If the thought of spending several months in a confined space and eating nothing but freeze-dried foods for the foreseeable future doesn’t really appeal, then a trip to Mars probably isn’t for you. However, providing enough supplies for a handful of astronauts on a round-trip to the Red Planet is a major concern for those preparing for such a mission.
How do you pack on board enough food to sustain everyone for at least a year or more, without relying on growing potatoes in the martian substrate to complement your diet? Its not like you can simply produce substances essential for the body out of thin air can you? Well, apparently you can and Finnish company Solar Foods have been working on a device that does just that - it literally produces proteins out of thin air.
Created in a mini-reactor that looks a bit like a high-tech hurricane lantern, the protein, which is called Solein, is made from just carbon dioxide (CO2), water, a small amount of trace elements and electricity.
It is a fully natural fermentation process, and the end product looks and tastes just like wheat flour. Best of all, its scaleable, it won’t run out and it is suitable for all consumer diets.
Its huge appeal lies in the fact that the production of Solein is not dependant on weather, irrigation or even land; it breaks down water molecules to create hydrogen, mixes it with a sprinkling of nutrients and carbon dioxide plucked from the air and feeds this into microbes to create the protein.
The electricity needed for electrolysis (splitting water into its constituent parts) can be sourced from whatever means necessary. If your off the grid, then solar panels, be they on a spaceship or hoisted on a pole in the middle of the desert, can do the job. Perfect not only for Mars, but for many places on this planet where malnutrition is on the rise.
Solein not only mitigates the growing level of carbon dioxide produced by traditional manufacturing practices – roughly one-fifth of greenhouse emissions come from food production alone – it also uses renewable energy. Sounds like a win-win situation.
“The method of Solar Foods for producing protein arose from a desire to produce food in a more environmentally-friendly way, without using land. The concept is not dependent on agriculture, weather or climate; instead, it makes possible efficient and low-cost food production with solar energy anywhere,” says Pasi Vainikka, CEO, Solar Foods.
Born from a NASA space programme, and further developed by the Technical Research Centre of Finland Ltd and the Lappeenranta University of Technology (LUT), last year, the company secured two million euros in investor funding from venture investors and Business Finland and its make-anywhere protein drew attention from the European Space Agency (ESA).

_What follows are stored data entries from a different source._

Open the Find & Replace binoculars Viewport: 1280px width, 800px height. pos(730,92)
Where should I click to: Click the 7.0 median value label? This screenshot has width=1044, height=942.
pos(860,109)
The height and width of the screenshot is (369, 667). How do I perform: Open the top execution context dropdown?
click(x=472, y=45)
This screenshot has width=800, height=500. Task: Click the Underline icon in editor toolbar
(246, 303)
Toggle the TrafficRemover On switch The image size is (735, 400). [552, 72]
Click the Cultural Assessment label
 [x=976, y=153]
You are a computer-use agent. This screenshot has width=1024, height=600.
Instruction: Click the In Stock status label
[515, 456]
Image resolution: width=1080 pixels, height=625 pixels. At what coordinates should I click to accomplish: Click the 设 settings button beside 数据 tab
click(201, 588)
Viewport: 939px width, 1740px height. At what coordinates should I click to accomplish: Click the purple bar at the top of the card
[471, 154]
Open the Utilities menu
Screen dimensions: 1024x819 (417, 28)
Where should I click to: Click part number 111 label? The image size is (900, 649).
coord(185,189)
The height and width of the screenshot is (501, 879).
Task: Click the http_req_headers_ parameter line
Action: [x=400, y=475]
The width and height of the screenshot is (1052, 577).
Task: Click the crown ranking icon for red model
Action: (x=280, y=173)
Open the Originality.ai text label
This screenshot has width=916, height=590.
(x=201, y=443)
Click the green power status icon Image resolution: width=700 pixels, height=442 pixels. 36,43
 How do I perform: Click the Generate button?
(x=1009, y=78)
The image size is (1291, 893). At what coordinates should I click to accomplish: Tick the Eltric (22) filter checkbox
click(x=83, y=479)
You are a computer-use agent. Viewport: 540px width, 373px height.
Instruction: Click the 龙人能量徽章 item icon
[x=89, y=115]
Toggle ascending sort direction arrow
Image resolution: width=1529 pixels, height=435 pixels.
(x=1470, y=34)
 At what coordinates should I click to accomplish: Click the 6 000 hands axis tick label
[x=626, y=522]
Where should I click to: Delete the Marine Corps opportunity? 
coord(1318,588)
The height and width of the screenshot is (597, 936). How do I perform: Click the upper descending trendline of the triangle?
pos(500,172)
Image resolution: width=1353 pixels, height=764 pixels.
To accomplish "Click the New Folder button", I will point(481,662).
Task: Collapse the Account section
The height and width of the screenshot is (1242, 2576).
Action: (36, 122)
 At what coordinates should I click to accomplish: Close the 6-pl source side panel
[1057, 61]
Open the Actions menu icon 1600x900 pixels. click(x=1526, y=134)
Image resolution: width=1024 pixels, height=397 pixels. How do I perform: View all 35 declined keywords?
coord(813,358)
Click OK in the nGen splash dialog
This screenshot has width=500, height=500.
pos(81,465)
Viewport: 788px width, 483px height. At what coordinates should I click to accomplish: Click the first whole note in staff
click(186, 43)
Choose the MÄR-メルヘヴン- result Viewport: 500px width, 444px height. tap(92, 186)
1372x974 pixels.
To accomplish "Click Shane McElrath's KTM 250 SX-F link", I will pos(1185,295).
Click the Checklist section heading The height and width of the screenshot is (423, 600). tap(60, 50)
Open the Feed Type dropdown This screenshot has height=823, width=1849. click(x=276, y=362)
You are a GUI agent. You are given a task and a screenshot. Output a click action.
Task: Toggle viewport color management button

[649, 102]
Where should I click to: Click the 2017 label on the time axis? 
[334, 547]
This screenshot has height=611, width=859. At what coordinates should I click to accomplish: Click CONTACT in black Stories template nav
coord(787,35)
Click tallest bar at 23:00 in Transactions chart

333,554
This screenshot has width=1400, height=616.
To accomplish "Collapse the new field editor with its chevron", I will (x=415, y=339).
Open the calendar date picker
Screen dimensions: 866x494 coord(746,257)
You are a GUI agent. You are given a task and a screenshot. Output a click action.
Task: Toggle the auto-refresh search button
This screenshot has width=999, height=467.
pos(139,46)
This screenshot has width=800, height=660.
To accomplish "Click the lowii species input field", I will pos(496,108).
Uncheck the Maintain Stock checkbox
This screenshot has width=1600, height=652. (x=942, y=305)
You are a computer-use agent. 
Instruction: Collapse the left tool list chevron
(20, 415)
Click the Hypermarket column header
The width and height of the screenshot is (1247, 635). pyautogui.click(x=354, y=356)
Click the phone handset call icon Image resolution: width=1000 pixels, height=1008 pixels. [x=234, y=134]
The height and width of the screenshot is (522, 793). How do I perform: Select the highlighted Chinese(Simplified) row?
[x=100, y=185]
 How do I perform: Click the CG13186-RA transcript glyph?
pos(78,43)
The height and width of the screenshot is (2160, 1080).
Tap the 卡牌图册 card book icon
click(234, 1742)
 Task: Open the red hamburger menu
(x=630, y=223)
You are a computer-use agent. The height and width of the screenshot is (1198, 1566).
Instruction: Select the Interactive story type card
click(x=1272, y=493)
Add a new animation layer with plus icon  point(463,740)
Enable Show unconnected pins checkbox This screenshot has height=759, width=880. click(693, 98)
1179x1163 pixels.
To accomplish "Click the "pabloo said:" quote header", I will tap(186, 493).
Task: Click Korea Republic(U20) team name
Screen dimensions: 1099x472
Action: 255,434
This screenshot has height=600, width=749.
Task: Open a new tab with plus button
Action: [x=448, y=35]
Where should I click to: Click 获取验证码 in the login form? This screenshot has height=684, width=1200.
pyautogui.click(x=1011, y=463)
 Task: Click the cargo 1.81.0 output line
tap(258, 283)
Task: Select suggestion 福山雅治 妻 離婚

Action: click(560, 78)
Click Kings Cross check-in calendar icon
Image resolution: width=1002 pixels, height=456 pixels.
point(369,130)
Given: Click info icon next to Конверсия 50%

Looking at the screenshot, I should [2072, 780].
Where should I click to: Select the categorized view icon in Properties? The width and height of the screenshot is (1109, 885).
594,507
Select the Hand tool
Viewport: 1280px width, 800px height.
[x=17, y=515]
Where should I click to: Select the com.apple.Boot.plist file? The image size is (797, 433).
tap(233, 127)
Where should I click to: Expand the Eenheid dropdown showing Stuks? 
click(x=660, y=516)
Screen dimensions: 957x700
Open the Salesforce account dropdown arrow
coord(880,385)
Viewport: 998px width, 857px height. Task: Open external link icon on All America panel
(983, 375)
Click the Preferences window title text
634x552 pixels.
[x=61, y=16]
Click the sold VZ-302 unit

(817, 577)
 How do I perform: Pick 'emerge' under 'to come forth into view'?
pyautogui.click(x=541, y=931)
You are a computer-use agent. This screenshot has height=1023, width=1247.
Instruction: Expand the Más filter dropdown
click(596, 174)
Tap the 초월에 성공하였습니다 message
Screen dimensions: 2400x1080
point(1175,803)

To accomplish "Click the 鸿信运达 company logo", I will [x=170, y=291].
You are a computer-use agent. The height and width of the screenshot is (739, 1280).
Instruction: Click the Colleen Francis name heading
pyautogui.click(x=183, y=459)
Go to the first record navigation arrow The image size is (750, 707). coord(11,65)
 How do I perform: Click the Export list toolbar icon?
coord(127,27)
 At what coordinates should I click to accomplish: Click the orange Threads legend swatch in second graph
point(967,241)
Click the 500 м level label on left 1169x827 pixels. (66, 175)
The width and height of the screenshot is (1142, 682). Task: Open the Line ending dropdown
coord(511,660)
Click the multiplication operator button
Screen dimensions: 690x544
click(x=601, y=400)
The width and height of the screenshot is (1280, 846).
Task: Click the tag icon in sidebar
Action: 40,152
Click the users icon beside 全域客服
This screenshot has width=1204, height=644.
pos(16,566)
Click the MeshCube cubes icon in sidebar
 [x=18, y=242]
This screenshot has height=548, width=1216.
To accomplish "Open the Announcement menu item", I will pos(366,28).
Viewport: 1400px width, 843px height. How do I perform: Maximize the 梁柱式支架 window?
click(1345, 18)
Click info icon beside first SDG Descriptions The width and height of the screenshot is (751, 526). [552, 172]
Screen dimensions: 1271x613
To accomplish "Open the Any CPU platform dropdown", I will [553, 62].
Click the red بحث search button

Now signed up to compete a feasibility study as part of the space agency’s Business Incubation Programme (BIC), Solein could become a staple food supplement for Mars-bound spacecrafts.
“The conditions in Mars colonies are very different from those on Earth, but they have sunshine, and there are huge amounts of carbon dioxide in the planet’s atmosphere,” says Kimmo Isbjörnssund, Manager, ESA Business Incubation Centre Finland. “The pioneering technology of Solar Foods enables a new way of producing food even in closed spaces.”